Some Eclipse Foundation services are deprecated, or will be soon. Please ensure you've read this important communication.
Bug 479435 - Display.setSynchronizer's call to runAsyncMessages can cause the workbench to crash
Summary: Display.setSynchronizer's call to runAsyncMessages can cause the workbench to...
Status: RESOLVED FIXED
Alias: None
Product: Platform
Classification: Eclipse Project
Component: SWT (show other bugs)
Version: 4.5   Edit
Hardware: PC All
: P1 critical (vote)
Target Milestone: 4.6 M4   Edit
Assignee: Stefan Xenos CLA
QA Contact:
URL:
Whiteboard:
Keywords:
Depends on:
Blocks: 479475
  Show dependency tree
 
Reported: 2015-10-09 10:45 EDT by Stefan Xenos CLA
Modified: 2015-11-05 21:38 EST (History)
4 users (show)

See Also:


Attachments

Note You need to log in before you can comment on or make changes to this bug.
Description Stefan Xenos CLA 2015-10-09 10:45:49 EDT
TL;DR: Display.setSynchronizer invokes runAsyncMessages, and this can cause the Eclipse workbench to crash on startup.
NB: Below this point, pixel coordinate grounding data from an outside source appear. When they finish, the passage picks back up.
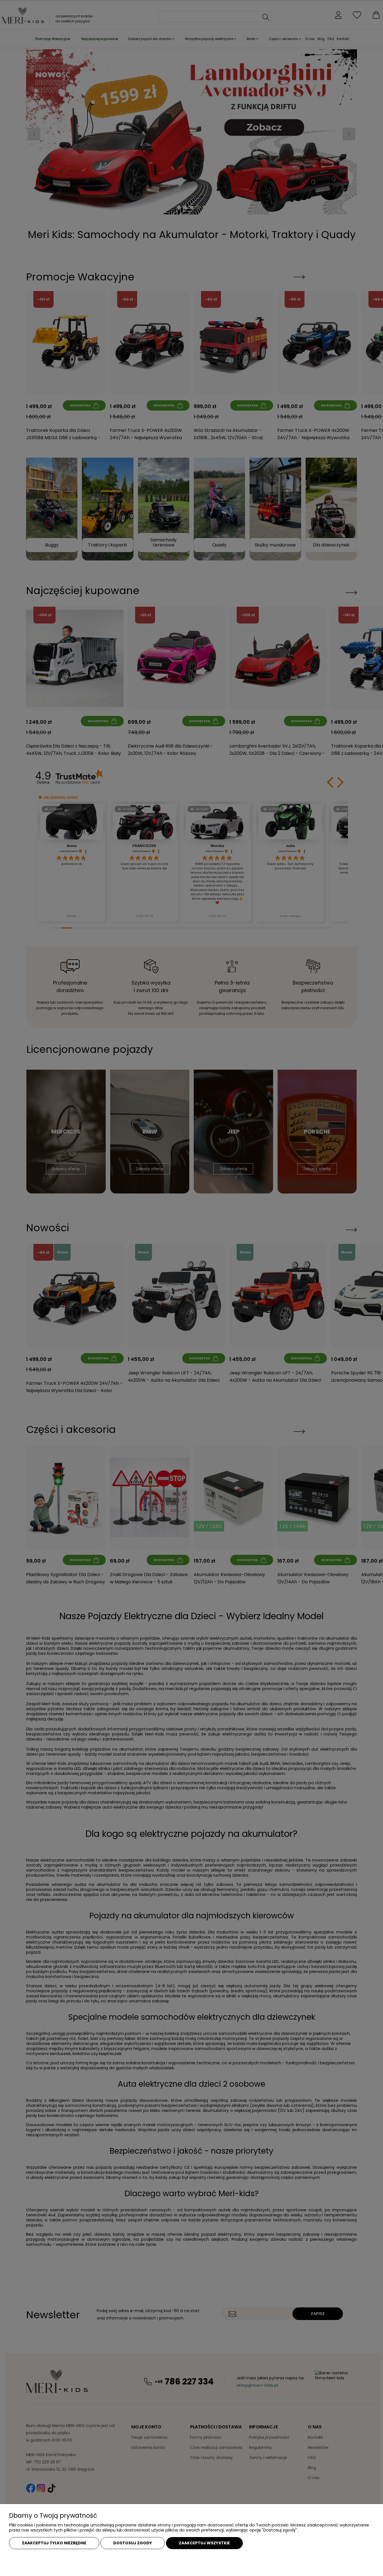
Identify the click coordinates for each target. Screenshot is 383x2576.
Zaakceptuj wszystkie (204, 2543)
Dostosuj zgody (132, 2543)
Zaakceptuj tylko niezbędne (54, 2543)
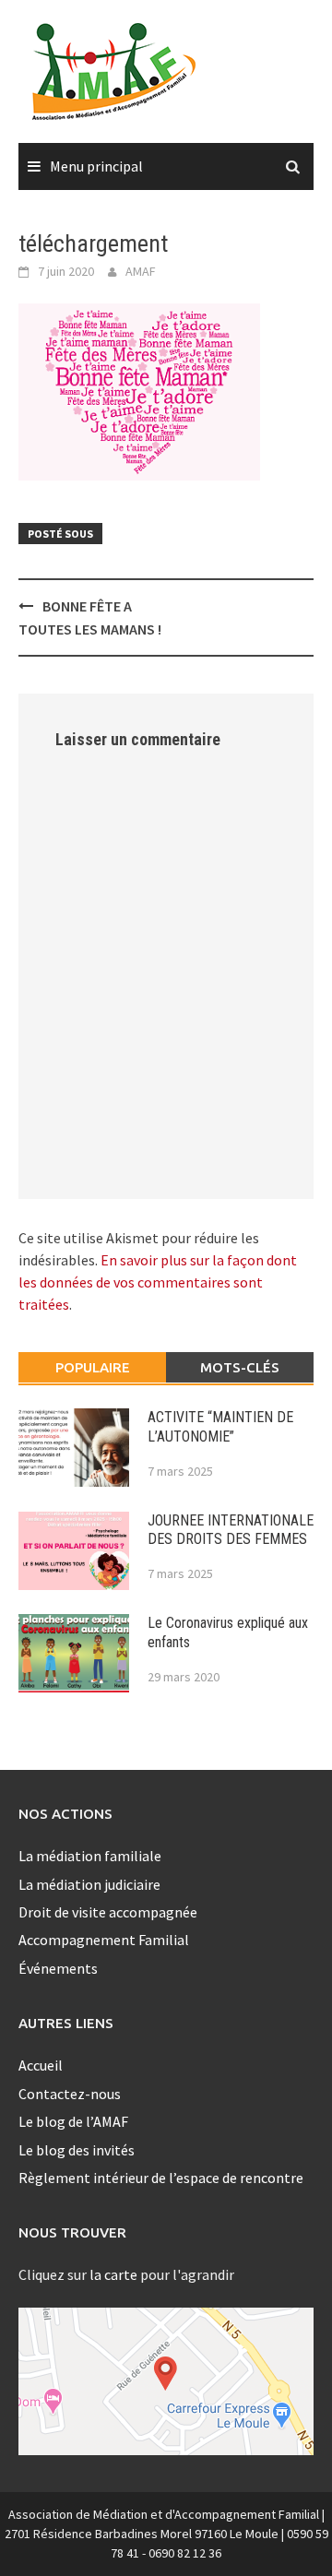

This call was first introduced in bug 76182 in order to prevent the runnables in the old synchronizer from being discarded. Unfortunately, running the event loop at this time is very likely to cause the Eclipse workbench to crash on startup if the queue is non-empty (details below).

The whole point of a synchronizer is to let the UI control which runnables get executed and when. However, running them all when a synchronizer is attached means they're being executed at the very moment they're most likely to cause a problem.

There are two alternatives to pumping the event loop here:

1. setSynchronizer can remove the events from the old synchronizer and insert them at the start of the new synchronizer's queue.

2. The caller can invoke getSynchronizer() immediately before calling setSynchronizer and remember the old synchronizer. The caller can then invoke runAsyncMessages whenever it's prepared to deal with them (presumably right before it runs the event loop).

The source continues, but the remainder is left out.